Action item: Working from the entries below, give again each line from the first through the one containing "Правила форума. 17.11.2011 (326, 369)", exactly and with nothing else.

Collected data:
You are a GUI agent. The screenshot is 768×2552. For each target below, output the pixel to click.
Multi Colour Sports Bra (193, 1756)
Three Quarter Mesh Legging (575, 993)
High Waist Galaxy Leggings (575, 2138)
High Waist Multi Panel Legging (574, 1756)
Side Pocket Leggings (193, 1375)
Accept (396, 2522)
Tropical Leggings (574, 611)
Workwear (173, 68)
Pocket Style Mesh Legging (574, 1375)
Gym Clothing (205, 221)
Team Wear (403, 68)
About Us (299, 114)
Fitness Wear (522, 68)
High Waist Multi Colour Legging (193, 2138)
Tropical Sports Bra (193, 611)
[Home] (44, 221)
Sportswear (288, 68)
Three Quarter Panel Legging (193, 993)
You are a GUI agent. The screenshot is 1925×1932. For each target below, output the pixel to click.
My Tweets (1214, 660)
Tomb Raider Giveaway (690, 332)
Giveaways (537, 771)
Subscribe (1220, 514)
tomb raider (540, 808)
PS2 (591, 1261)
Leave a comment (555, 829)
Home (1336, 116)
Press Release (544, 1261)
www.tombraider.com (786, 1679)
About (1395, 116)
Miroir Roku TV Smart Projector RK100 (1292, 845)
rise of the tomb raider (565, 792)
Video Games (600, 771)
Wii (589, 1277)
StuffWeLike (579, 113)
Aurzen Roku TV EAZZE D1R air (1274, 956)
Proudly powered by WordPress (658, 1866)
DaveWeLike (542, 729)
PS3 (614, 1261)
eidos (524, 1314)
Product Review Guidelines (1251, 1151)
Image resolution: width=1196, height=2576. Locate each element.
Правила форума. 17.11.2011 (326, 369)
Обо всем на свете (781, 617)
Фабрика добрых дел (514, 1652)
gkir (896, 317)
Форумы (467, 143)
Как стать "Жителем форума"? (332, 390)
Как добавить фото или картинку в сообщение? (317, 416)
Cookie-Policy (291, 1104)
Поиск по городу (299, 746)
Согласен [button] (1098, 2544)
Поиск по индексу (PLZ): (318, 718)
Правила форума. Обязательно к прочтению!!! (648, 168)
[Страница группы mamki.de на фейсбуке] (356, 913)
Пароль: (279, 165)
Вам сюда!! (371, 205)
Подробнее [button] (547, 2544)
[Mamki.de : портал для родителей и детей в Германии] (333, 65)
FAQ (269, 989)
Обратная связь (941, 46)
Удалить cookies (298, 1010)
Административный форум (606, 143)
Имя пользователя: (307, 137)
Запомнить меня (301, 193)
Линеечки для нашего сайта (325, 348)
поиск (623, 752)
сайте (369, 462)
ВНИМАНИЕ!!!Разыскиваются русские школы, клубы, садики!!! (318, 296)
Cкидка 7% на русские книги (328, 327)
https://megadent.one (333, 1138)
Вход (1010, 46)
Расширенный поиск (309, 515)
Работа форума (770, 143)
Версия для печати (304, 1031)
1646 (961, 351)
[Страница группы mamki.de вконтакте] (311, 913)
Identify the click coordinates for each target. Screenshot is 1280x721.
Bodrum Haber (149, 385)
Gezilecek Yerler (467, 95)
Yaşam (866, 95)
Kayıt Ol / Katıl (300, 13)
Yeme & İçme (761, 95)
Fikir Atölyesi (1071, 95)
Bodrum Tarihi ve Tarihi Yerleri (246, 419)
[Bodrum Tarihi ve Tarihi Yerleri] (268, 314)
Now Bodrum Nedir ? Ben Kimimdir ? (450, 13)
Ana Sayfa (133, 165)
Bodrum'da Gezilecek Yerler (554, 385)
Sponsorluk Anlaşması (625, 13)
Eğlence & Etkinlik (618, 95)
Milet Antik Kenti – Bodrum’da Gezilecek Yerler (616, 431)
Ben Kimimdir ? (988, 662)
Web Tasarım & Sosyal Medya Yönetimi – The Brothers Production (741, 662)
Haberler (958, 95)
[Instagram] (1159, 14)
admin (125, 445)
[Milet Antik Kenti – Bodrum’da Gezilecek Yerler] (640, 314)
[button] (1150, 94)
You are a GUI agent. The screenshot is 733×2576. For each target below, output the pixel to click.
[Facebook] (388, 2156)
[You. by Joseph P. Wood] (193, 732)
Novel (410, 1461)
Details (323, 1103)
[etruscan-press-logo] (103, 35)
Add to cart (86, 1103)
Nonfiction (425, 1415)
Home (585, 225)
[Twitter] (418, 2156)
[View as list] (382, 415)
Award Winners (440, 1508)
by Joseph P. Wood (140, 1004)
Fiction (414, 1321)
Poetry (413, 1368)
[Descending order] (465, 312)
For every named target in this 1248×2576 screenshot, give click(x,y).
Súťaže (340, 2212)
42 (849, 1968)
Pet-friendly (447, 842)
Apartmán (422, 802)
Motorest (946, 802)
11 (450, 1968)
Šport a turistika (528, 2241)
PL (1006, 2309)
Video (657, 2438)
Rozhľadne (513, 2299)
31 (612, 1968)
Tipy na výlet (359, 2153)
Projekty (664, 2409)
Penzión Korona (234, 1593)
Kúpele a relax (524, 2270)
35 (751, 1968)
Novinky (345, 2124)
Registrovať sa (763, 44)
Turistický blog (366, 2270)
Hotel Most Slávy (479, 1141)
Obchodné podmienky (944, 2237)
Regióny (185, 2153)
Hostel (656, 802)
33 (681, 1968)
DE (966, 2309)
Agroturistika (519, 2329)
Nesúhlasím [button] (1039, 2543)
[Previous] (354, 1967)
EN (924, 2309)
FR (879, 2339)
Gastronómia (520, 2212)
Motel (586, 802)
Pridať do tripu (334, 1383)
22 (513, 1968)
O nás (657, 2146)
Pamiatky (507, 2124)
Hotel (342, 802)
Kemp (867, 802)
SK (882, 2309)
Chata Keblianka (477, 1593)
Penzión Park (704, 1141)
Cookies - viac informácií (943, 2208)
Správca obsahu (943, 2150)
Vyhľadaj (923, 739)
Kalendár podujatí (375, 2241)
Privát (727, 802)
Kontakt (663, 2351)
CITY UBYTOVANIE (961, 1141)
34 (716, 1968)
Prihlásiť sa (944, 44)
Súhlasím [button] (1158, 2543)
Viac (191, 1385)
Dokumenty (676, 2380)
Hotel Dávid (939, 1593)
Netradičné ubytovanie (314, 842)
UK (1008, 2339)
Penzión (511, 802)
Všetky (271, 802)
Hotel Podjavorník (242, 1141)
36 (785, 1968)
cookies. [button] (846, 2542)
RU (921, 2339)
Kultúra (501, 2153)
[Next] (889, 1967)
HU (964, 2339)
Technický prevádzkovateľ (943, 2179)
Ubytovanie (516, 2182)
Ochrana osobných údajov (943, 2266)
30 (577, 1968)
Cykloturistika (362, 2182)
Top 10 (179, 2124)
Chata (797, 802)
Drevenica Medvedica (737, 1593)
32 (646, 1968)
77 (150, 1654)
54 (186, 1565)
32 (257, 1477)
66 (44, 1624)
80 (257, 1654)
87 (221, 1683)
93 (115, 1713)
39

Exercise answer:
You are a GUI agent. The screenshot is 768×2552. For each target below, output the pixel to click.
Multi Colour Sports Bra (193, 1756)
Three Quarter Mesh Legging (575, 993)
High Waist Galaxy Leggings (575, 2138)
High Waist Multi Panel Legging (574, 1756)
Side Pocket Leggings (193, 1375)
Accept (396, 2522)
Tropical Leggings (574, 611)
Workwear (173, 68)
Pocket Style Mesh Legging (574, 1375)
Gym Clothing (205, 221)
Team Wear (403, 68)
About Us (299, 114)
Fitness Wear (522, 68)
High Waist Multi Colour Legging (193, 2138)
Tropical Sports Bra (193, 611)
[Home] (44, 221)
Sportswear (288, 68)
Three Quarter Panel Legging (193, 993)
You are a GUI agent. The screenshot is 1925×1932. For each target below, output the pixel to click.
My Tweets (1214, 660)
Tomb Raider Giveaway (690, 332)
Giveaways (537, 771)
Subscribe (1220, 514)
tomb raider (540, 808)
PS2 (591, 1261)
Leave a comment (555, 829)
Home (1336, 116)
Press Release (544, 1261)
www.tombraider.com (786, 1679)
About (1395, 116)
Miroir Roku TV Smart Projector RK100 (1292, 845)
rise of the tomb raider (565, 792)
Video Games (600, 771)
Wii (589, 1277)
StuffWeLike (579, 113)
Aurzen Roku TV EAZZE D1R air (1274, 956)
Proudly powered by WordPress (658, 1866)
DaveWeLike (542, 729)
PS3 (614, 1261)
eidos (524, 1314)
Product Review Guidelines (1251, 1151)
Image resolution: width=1196, height=2576. Locate each element.
Правила форума. 17.11.2011 (326, 369)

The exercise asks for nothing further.